Task prompt: Check each line of the entries for "computer" and report the ones that have it.
Material for this task Start Marker
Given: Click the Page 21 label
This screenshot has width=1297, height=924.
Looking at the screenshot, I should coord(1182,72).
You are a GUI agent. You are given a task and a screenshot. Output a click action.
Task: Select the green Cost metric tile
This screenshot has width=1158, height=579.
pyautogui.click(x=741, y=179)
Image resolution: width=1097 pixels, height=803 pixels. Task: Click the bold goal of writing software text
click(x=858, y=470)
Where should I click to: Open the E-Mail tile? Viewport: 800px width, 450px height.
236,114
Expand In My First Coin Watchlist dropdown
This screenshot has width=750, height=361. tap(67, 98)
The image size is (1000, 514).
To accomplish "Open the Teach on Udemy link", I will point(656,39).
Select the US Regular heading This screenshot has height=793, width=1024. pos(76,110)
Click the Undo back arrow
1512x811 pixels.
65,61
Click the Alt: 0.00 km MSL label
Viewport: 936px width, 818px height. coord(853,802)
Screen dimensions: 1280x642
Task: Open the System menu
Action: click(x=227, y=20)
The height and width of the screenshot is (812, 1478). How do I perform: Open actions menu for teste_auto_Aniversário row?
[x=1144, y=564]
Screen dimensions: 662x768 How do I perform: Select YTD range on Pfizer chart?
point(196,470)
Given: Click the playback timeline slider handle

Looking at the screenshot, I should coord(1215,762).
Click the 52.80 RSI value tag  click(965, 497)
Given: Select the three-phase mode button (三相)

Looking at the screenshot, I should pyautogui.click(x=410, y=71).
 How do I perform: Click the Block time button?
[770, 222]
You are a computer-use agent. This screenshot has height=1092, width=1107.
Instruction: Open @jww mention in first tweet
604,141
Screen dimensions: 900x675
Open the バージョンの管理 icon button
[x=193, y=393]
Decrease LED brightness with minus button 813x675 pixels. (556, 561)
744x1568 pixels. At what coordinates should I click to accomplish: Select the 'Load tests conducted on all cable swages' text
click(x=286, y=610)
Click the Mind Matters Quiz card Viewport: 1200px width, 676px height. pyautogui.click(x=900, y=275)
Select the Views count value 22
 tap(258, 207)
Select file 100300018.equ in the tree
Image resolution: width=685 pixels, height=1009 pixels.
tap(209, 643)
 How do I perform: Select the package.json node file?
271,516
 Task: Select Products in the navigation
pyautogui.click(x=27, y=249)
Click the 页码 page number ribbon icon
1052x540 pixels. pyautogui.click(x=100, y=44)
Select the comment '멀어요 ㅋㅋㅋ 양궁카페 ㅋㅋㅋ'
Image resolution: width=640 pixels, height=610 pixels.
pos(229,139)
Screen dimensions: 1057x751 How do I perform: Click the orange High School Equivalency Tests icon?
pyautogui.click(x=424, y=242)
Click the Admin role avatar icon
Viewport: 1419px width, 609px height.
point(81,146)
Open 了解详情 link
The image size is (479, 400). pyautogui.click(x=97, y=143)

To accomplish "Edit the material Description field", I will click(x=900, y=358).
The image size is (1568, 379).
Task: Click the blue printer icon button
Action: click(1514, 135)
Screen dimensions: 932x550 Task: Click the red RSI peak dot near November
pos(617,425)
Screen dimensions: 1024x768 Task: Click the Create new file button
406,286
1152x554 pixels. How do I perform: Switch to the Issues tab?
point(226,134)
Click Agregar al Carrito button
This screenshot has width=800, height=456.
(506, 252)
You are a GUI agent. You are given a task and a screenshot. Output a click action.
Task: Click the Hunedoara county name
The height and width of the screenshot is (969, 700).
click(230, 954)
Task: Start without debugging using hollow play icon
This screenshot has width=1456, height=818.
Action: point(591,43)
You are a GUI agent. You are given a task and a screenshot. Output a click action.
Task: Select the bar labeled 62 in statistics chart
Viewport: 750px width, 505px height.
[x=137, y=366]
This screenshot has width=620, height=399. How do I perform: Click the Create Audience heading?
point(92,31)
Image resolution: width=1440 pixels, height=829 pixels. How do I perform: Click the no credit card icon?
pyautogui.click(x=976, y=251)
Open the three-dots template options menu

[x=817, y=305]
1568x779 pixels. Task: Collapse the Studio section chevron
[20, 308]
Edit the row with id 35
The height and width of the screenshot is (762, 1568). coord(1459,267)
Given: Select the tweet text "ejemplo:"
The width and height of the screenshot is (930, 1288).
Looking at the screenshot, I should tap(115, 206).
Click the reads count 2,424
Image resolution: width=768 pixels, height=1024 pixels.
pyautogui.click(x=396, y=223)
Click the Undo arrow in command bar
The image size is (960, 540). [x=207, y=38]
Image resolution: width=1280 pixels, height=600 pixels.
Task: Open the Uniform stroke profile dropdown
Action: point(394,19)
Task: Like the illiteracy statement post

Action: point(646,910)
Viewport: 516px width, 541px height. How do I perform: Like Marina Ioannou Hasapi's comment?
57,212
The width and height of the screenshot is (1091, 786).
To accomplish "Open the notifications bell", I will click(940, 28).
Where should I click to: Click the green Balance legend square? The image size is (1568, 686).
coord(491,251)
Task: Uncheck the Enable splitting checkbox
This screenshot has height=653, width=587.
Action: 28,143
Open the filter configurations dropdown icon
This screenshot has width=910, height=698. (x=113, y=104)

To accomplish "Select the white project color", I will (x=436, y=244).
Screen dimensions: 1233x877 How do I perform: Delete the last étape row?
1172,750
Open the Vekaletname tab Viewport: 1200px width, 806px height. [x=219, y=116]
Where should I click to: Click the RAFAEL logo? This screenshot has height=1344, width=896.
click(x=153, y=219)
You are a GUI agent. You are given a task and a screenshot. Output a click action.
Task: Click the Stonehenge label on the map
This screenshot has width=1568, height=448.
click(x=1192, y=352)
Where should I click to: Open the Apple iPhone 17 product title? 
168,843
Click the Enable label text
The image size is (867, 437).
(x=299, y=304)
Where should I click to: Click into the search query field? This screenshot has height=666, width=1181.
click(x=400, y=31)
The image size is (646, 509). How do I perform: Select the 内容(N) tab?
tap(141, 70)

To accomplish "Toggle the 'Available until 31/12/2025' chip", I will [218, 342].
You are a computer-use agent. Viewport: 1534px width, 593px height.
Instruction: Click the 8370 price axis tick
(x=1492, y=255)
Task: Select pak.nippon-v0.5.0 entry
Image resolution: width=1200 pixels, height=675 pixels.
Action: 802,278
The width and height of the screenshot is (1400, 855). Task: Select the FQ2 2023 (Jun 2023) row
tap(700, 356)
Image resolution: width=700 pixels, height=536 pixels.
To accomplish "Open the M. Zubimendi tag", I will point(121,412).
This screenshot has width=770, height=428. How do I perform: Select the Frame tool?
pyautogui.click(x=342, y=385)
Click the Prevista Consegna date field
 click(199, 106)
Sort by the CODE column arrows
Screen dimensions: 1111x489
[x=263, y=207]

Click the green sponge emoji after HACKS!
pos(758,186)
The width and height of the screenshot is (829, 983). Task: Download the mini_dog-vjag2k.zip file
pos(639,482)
Material for this task End Marker
Task response:
You are a computer-use agent. This screenshot has height=1092, width=1107.
You are a computer-use agent. Viewport: 1534px width, 593px height.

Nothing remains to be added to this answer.